Getting ready for new off-payroll working (IR35) rules

Published on
4 min read

Businesses should continue to prepare for reforms of off-payroll working in the private sector, despite some election announcements.

Introduction

The reform of the IR35 rules for the private sector is receiving some attention from all the main political parties in the run up to the election next week, with some suggesting the proposed reform may be reviewed, or even shelved (although that suggestion was quickly also changed to “reviewed”!)

The proposed reform, which is due to become law in April 2020, will require larger private sector businesses to deduct income tax and National Insurance contributions via payroll from fees for services, paid to a personal service company, where the individual performing the services would (but for the personal service company) ordinarily be regarded as an employee of the client company for tax purposes.

This is a change from the current position, under which the tax liability rests with the personal service company. The change will be accompanied by obligations on the client company to determine the correct position for each engagement and notify the other parties involved.

Similar changes were introduced in the public section in April 2017. There will be an exemption for small companies.

See our previous article for more details of the proposals.

HMRC continues to prepare

HMRC has recently released an updated version of its online tool, which businesses can use to help to assess the tax status of any off-payroll workers. This can be accessed here https://www.gov.uk/guidance/check-employment-status-for-tax alongside a revised set of guidance notes https://www.gov.uk/hmrc-internal-manuals/employment-status-manual/esm11000.

What should businesses do?

We are currently helping a large number of our clients to prepare for the proposed changes.  Whatever the outcome of the election, it is prudent for businesses to audit their off-payroll workforce to ensure that current tax and employment rules are being applied correctly and consistently, and that they are ready for the proposed changes.  By the time that the outcome of any review is known, it may be too late for some businesses to implement the necessary changes in time for 6 April.

Key steps for affected businesses to take are:

  • identify your off-payroll workforce;
  • if any are using personal service companies (or similar unincorporated bodies), assess whether they will still be engaged after 6 April;
  • if so, try to assess asap what their tax status will be (we have a questionnaire that can help clients with this);
  • review the relevant contracts to see if they will need to be terminated or replaced (eg if they don’t allow for deductions of tax at source). Note that if 3 months’ notice is required, this will have to be done before 6 January;
  • proactively communicate with the impacted workforce;
  • determine your strategy of how to deal with each case;
  • (once we have a new government and know that the reform is proceeding) do the formal status assessments and notify individuals and their intermediaries as required.
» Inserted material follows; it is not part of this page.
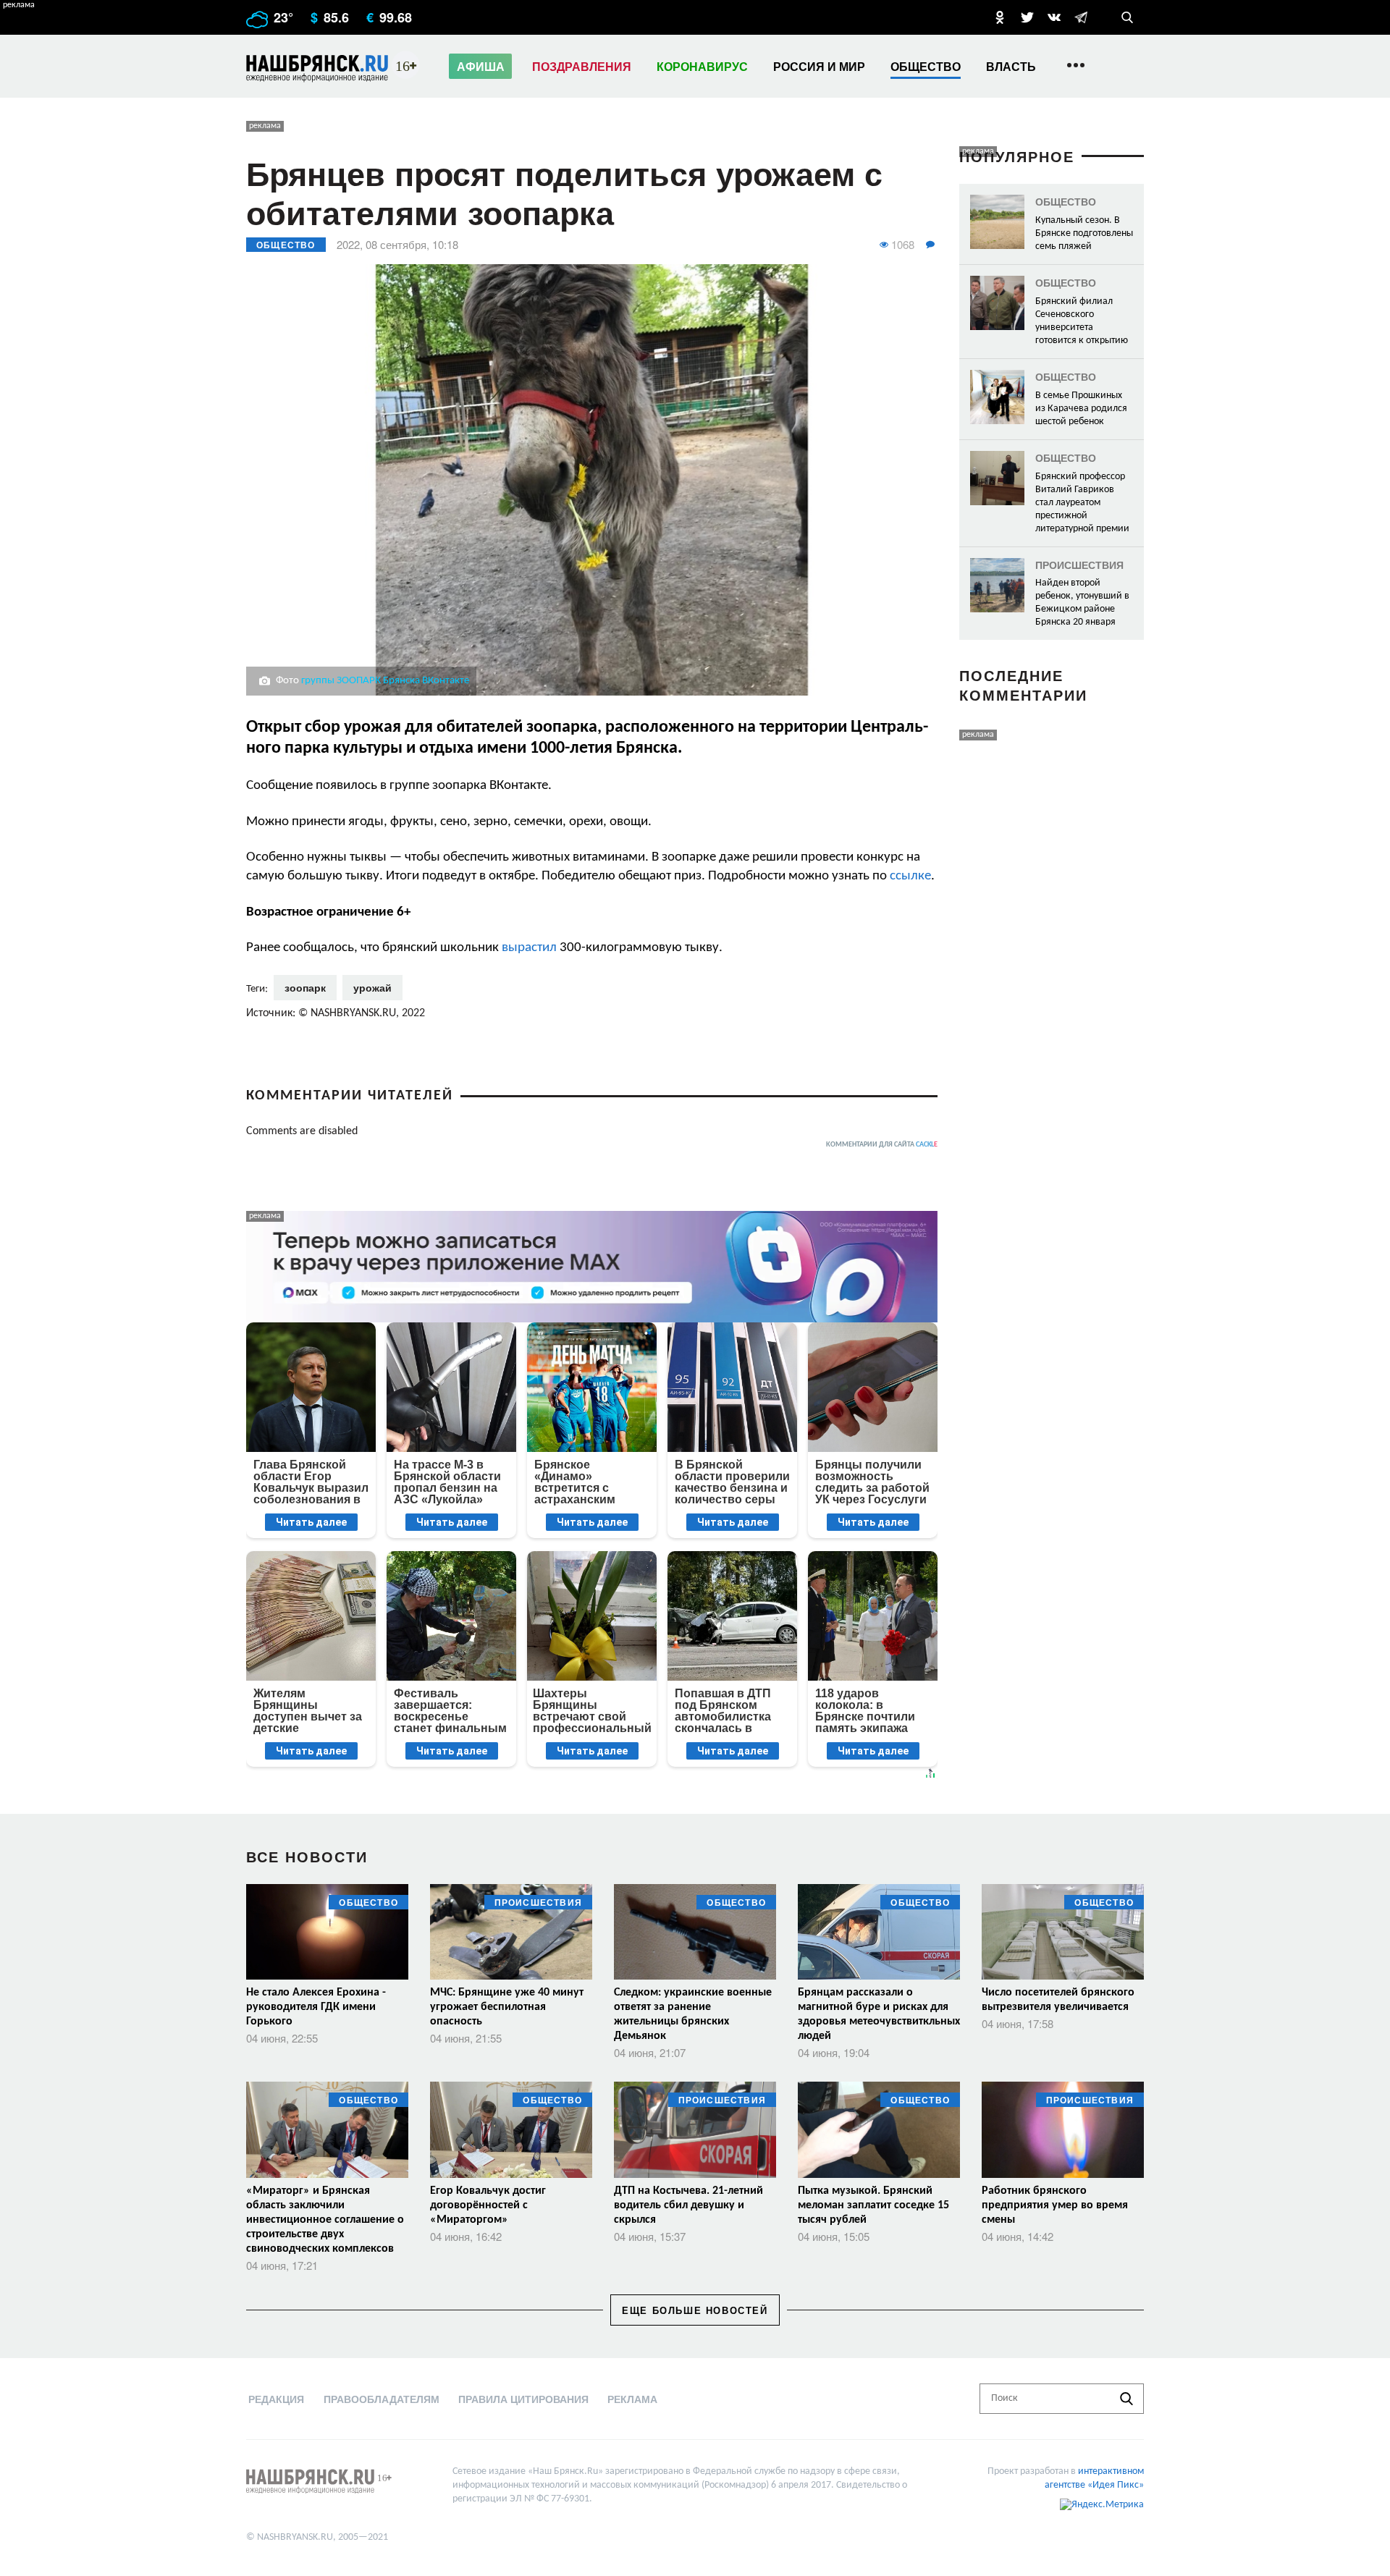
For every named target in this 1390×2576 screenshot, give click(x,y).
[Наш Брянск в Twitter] (1027, 17)
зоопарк (305, 987)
What practical issues are we seeing?

The proposed reform and the steps being taken are throwing up new issues all the time. Practical considerations to bear in mind:

  • some big employers (eg some banks) have announced they will not engage with anyone through a personal service company going forward;
  • even where businesses receive off-payroll workers through large agencies, they will need to know whether the worker uses a personal services company because if they do, the business will need to do a tax status assessment and notify the worker and the agency of the outcome. The tax burden will sit with the agency, but not until the determination has been completed and properly notified to the agency. Businesses (and agencies) should therefore review their contracts to ensure the new obligations are properly reflected and appropriate remedies in place for non-compliance;
  • if individuals are assessed as employees for tax purposes, businesses can continue to engage with them via their personal services company, deducting tax through the payroll. Alternatively, they could be invited to become (or may want to become) actual employees or workers with the associated legal rights;
  • who will bear the increased tax costs that businesses will have?  Contractors’ daily rates often exceed the daily proportion of an annual salary for an equivalent employee (for a variety of reasons, but often including their lack of employment rights/holiday entitlement etc). If businesses are having to pay employers NICs in respect of these contractors going forward, they may seek to reduce the daily rate they pay;
  • what should a business do about those off payroll workers who don’t use personal service companies, but perform similar functions as those who do and who the business has determined to be employees for tax purposes? The business will have always been responsible for correctly assessing the tax and employment status of these individuals and could potentially be liable for historic unpaid tax and employment benefits, such as holiday pay.

Conclusions

Whatever the outcome of the election and the IR35 reform, it is simply good practice for businesses to be aware of the extent of their off-payroll workforce and the terms on which it is engaged. If the reform goes ahead, it seems likely that it will have a significant impact on the operating structures of a number of businesses and we may see a drastic reduction in the use of personal service companies.